I have script which is taking one argument ($1). So I run it like this: bash script.sh file1.txt. But when I want to substitute more files (bash script.sh *) then he only takes one file from all. How can I make it work? Should be there another script which substitute all files from folder as $1 into script.sh or is there easier way?

#!/bin/bash
sed -i '/^$/d' $@
declare -a command
while read -r line
do
  [[ "$line" =~ ^secretcommand$ ]] || continue
  read -r cmd || break
  eval "$cmd"
  break
done<"$@"

It's not working with "$@".

Can you help me please?

Possible duplicate of [How to iterate over arguments in a Bash script](http://stackoverflow.com/questions/255898/how-to-iterate-over-arguments-in-a-bash-script) — SLePort, Jan 28 '17 at 08:44
You can also use `shift`. If your arguments are A B C, then $1 is "A", $2 is "B" and so on. After executing shift, "A" will be gone, $1 will be "B" and so on. — linuxfan says Reinstate Monica, Jan 28 '17 at 08:57
@linuxfan The thing is I don't want to define number of files, but do it for all in one folder. — Anna, Jan 28 '17 at 09:01
You should post your code. If "$@" does not work, then there is something we should know better. — linuxfan says Reinstate Monica, Jan 28 '17 at 09:07
Why the `sed` command? Do you really want your script do permanently delete empty lines in your files, and if so, why? — Fred, Jan 28 '17 at 10:59
@Anna I had to go away just after my last comment. Happy that you updated your question, and received your answer. Be always precise as much as possible, in this site there are a lot of good and wise people! — linuxfan says Reinstate Monica, Jan 28 '17 at 14:17

score 1 · Accepted Answer · answered Jan 28 '17 at 10:56

1

The loop in your code is designed to iterate over all lines of a given file.
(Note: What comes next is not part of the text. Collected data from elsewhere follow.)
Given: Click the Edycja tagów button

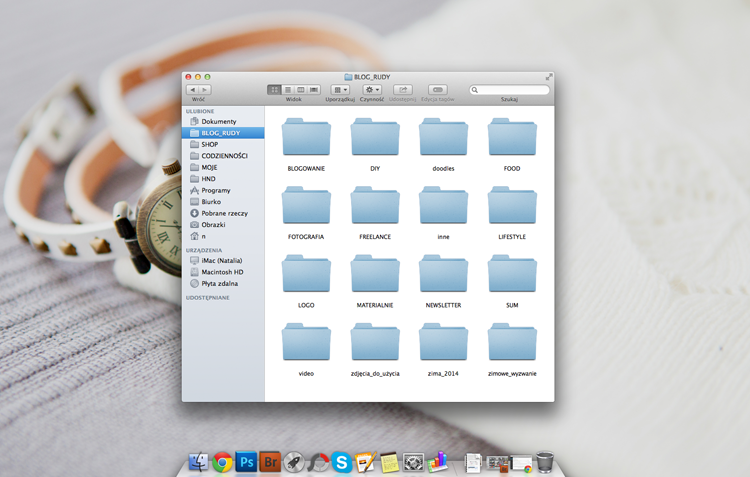Looking at the screenshot, I should (x=438, y=89).
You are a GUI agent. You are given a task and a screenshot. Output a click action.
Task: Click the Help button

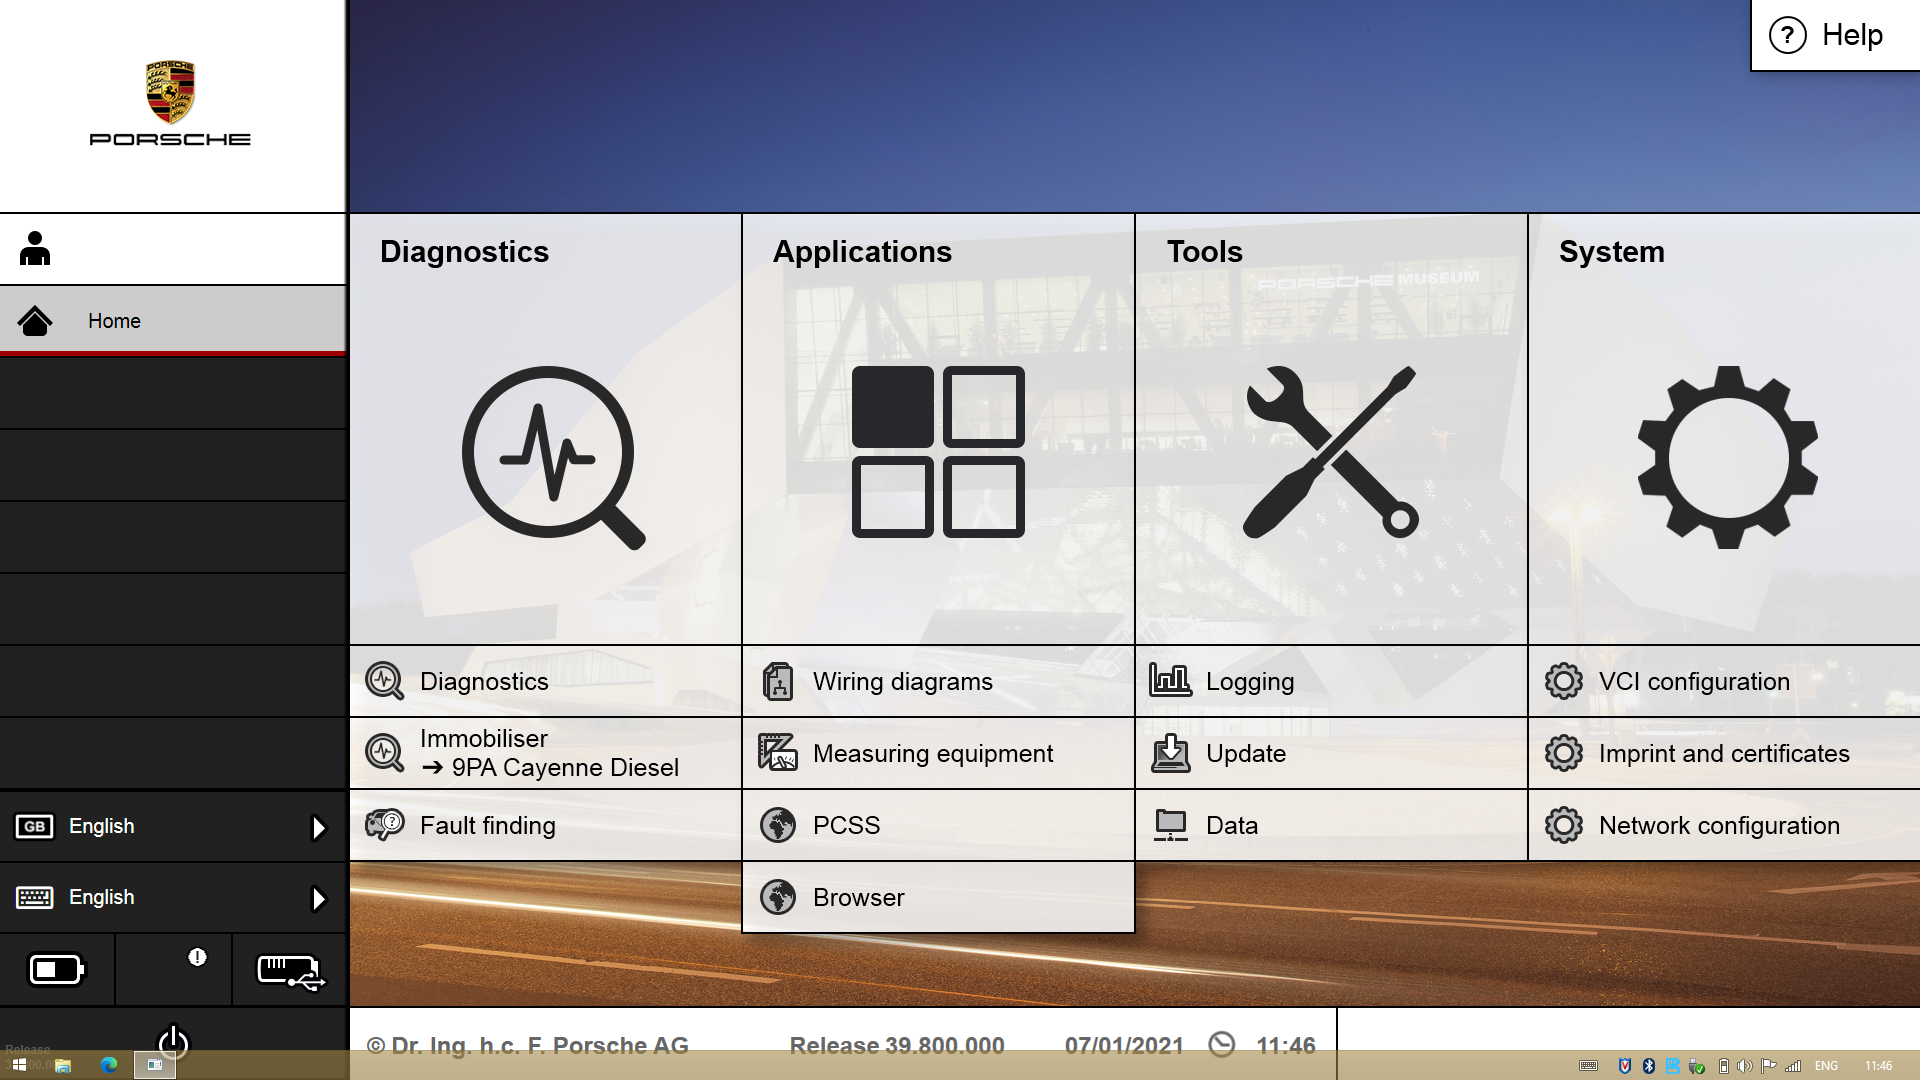[x=1834, y=36]
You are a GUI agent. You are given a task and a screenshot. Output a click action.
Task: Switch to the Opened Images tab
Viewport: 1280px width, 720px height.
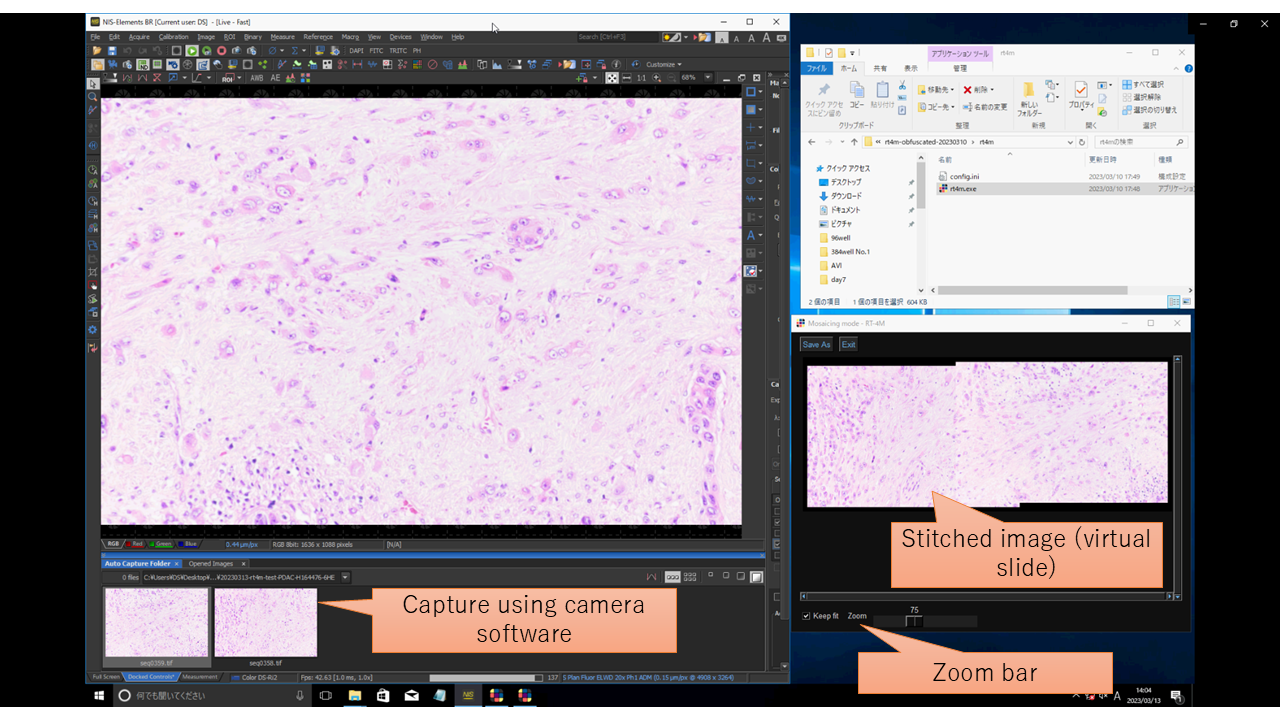point(211,564)
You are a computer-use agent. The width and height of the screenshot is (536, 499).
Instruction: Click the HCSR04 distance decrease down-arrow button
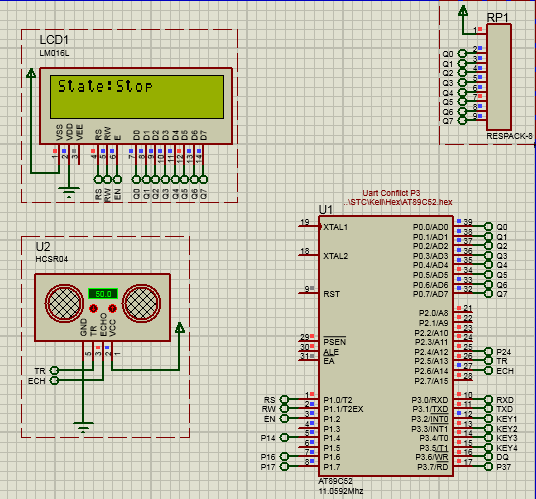point(93,308)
You need to add an outer loop to iterate over every file.

#!/bin/bash
sed -i '/^$/d' "$@"
for file in "$@"
  while read -r line
  do
    [[ "$line" =~ ^secretcommand$ ]] || continue
    read -r cmd || break
    eval "$cmd"
    break
  done<"$file"
done

Please note you need to quote "$@" whenever you want to use it as an argument list to a command (such as your sed command above).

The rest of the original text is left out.